En efecto millones de seres humanos emigraron a América confiando en que quien trabaja duro y cumple la Ley dará un futuro mejor a sus hijos. Resulta interesante, por eso, repasar los acontecimientos de una semana en la que los Estados Unidos han movido pieza en el escenario siempre complejo de Oriente Medio. En la misma semana en que ha entrado en funcionamiento el reactor nuclear de Bushehr, en Irán, se ha completado la retirada del Ejército estadounidense de Irak y se han reiniciado las conversaciones entre Israel y la Autoridad Palestina. Los más optimistas creen que será posible la proclamación de un Estado palestino para dentro de un año, pero, con el delicado juego de alianzas, intereses y movimientos de la región, este pronóstico me parece precipitado.

El problema de fondo es que la influencia de los Estados Unidos en los distintos escenarios parece estar disminuyendo y el propio liderazgo estadounidense dentro y fuera de sus fronteras está en cuestión. Las palabras del Presidente en la cena de Iftar han desatado una encendida polémica con motivo del establecimiento de un centro islámico a dos manzanas del emplazamiento donde se alzaban las Torres Gemelas. La memoria del brutal atentado terrorista contra ellas y la justa reivindicación de las víctimas han llevado a que la simpatía por el proyecto haya cedido ante un prudente distanciamiento. El Presidente Obama no se ha atrevido a pronunciarse con firmeza y, queriendo contentar a todos, no ha gustado a nadie. A veces pienso que el Presidente confunde la moderación y la prudencia con el miedo y la duda.

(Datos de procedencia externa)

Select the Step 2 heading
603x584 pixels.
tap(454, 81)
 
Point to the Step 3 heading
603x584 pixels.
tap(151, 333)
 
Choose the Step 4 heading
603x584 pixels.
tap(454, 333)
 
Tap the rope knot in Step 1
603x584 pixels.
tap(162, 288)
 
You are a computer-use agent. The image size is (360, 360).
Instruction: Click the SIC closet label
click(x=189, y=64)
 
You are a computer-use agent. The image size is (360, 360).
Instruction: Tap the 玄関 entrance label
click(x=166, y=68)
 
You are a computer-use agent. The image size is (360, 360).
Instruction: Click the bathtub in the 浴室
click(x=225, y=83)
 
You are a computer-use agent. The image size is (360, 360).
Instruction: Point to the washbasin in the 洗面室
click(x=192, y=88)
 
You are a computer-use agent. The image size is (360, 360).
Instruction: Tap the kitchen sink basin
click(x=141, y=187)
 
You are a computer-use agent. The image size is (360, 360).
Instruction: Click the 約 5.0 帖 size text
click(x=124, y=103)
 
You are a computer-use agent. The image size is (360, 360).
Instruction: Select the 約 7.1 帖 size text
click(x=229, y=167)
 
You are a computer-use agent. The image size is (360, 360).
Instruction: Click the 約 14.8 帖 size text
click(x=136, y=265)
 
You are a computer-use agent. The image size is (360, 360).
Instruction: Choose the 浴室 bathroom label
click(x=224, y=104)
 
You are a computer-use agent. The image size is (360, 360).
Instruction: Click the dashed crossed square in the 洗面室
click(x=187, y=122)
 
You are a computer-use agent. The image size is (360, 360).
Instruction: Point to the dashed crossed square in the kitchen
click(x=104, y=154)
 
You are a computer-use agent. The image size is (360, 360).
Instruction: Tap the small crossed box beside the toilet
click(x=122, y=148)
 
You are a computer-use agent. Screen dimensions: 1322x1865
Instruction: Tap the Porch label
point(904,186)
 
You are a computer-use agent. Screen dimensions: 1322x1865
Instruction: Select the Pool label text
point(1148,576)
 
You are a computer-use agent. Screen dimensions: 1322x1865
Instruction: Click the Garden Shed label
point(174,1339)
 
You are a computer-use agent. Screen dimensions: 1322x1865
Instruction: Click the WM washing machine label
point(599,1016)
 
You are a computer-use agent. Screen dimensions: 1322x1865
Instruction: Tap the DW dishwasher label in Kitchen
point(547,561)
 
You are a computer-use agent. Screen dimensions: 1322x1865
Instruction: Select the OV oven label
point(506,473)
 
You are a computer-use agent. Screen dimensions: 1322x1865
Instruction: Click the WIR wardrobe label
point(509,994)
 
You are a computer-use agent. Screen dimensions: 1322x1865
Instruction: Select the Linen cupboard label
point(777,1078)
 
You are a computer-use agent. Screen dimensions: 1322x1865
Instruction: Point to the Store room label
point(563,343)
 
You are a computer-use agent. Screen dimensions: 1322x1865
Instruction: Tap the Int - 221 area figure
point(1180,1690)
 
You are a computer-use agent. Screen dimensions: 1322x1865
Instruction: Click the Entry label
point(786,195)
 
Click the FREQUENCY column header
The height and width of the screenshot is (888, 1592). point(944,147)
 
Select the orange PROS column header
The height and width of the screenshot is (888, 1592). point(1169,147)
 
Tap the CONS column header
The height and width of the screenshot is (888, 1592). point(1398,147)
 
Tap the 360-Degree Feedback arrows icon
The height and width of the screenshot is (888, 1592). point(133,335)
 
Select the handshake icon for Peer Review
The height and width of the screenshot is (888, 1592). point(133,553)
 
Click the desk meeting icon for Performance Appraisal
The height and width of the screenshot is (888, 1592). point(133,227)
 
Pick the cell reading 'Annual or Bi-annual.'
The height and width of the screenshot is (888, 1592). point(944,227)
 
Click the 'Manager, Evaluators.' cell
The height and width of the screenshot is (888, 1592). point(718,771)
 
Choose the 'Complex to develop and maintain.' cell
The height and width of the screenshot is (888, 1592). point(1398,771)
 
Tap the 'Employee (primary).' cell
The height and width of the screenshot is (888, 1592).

Del mismo modo, en el plano internacional, nos encontramos con la vacilación en los esfuerzos bélicos, la duda en las iniciativas políticas y el agotamiento de un proyecto que fue tan prometedor en el pasado como ha resultado decepcionante ahora. El Presidente Obama despierta las simpatías del mundo árabe sunní, pero no quiere distanciarse demasiado de Teherán y la Revolución Islámica chií. La Casa Blanca apoya las sanciones contra Irán, pero no quiere ni oír hablar de recurrir a la fuerza para imponer el cumplimiento del Derecho internacional en materia de no proliferación. Al mismo tiempo, quiere que Israel y Palestina se sienten a hablar soslayando que, en el seno de la propia autoridad palestina, hay un enfrentamiento entre los laicos y los islamistas que debilitará toda posición palestina. Mientras Hamás controle política y religiosamente la Franja de Gaza y mientras Hizbolá –un grupo terrorista chií por cierto- imponga su ley en el sur de El Líbano, será difícil avanzar en el proceso.

La pérdida de influencia norteamericana también se va dejando sentir en el Golfo. El viejo pacto entre la Casa de Saud y los Estados Unidos va palideciendo a medida que el mundo ve que los Estados Unidos se retiran de Irak e insisten en hacerlo cuento antes de Afganistán.
Desde Riad a El Cairo muchos se preguntan si Washington sigue siendo el firme aliado de los regímenes laicos y las monarquías árabes o si las potencias regionales como Turquía y, sobre todo, Irán son las apuestas de futuro.

El Presidente Obama ha recordado la importancia del Islam en la Historia de los Estados Unidos y la importancia de la libertad religiosa en la Constitución de los Estados Unidos, un país, bajo Dios, indivisible. Sin embargo, su vacilación a la hora de afrontar sin complejos el desafío del terrorismo islamista –cuyas víctimas son también millones de musulmanes que viven oprimidos- está transmitiendo al mundo un mensaje de debilidad que desgasta a las democracias y menoscaba el liderazgo que los Estados Unidos pretenden tener.

Millones de personas presenciaron con esperanza la entrada del primer Presidente negro en la Casa Blanca. Espero que esas mismas personas no presencien el fin del compromiso estadounidense con la libertad y la democracia allí donde es más necesario.